Frequency tracking of digital resonant filters for control of power converters connected to public distribution systems

Abstract

Resonant filters implemented in the control of grid-connected power converters should adapt their coefficients in real time using a grid frequency estimation, for example, obtained by a phase-locked loop (PLL). Otherwise, perfect reference tracking and total disturbance rejection of ac signals are not achieved. An optimised implementation of resonant filters, which avoids shortcomings such as inaccurate pole placement and excessive resource consumption, is provided in this study. Normal grid frequency ranges of operation according to the Standard EN 50160 have been taken into account to optimise the trade-off between accuracy and resources. A shunt active power filter prototype (1 kVA rated) with frequency adaptive proportional+resonant current controller has been built to obtain the key figures. Main experimental tests prove that zero error in steady-state tracking of ac current references is achieved, even in the presence of significant frequency deviations (up to ±2 Hz).
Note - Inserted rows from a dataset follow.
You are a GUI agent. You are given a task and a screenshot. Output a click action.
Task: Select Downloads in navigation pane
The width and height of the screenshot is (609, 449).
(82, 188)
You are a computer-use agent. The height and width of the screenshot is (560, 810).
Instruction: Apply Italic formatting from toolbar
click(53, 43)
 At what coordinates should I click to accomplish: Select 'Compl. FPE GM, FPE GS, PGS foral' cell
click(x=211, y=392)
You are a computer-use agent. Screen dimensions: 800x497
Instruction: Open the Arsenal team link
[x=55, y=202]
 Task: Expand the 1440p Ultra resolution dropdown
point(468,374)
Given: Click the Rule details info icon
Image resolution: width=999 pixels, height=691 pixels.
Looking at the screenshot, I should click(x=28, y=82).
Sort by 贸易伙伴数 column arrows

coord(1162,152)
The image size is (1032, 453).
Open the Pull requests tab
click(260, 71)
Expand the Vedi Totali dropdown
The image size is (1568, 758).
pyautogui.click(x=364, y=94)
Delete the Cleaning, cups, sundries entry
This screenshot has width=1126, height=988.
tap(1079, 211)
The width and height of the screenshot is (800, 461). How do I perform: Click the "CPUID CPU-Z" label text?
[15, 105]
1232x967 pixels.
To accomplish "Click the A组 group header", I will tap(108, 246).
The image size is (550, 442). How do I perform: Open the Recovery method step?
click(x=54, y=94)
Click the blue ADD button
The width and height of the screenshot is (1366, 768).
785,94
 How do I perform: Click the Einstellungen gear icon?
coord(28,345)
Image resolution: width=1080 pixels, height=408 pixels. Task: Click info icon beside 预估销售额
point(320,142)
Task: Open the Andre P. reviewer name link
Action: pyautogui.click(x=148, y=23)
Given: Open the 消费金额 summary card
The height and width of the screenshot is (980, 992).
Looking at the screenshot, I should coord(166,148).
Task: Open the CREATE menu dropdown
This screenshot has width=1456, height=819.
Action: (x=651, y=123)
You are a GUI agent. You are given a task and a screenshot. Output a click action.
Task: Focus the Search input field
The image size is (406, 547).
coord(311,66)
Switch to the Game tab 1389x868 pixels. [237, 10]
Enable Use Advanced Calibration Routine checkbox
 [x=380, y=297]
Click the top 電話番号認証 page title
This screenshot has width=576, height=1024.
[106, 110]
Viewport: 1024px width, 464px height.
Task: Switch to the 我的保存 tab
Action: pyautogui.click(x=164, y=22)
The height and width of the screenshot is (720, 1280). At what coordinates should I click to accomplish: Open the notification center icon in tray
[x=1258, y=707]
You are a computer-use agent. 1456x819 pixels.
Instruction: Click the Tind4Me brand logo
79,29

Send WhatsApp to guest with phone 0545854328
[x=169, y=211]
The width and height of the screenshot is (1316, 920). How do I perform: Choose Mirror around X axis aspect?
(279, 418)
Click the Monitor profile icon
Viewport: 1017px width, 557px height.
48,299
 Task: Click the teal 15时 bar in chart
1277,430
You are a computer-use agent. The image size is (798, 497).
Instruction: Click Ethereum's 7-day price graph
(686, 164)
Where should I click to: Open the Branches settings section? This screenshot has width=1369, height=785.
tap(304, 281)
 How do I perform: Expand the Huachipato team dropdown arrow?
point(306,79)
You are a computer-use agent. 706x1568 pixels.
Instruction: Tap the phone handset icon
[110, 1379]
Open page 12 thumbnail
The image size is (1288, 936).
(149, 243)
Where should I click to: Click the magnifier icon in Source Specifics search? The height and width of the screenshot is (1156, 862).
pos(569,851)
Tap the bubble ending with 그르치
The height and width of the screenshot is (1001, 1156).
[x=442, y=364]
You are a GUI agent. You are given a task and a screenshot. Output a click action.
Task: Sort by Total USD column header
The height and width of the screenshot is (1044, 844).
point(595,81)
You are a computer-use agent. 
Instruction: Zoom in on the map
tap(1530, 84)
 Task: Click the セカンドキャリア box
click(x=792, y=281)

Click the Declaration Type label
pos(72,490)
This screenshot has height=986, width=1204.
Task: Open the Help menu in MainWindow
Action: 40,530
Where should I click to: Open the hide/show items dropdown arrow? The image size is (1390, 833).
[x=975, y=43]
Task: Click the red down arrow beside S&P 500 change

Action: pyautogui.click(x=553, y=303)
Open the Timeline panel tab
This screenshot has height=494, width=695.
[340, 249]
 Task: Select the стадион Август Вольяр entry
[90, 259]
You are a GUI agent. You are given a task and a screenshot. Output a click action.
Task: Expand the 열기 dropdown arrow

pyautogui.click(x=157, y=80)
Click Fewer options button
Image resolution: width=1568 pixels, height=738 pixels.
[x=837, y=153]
The influence of PLL estimations quality on the current controller is also experimentally verified (in practice, grid frequency estimations are not constant, so adaptive resonant filters are non-linear). More specifically, the sensitivity to ripple in estimations has been tested and its acceptable level is established. Finally, robustness in the presence of transients such as load changes, frequency steps and grid faults is proved.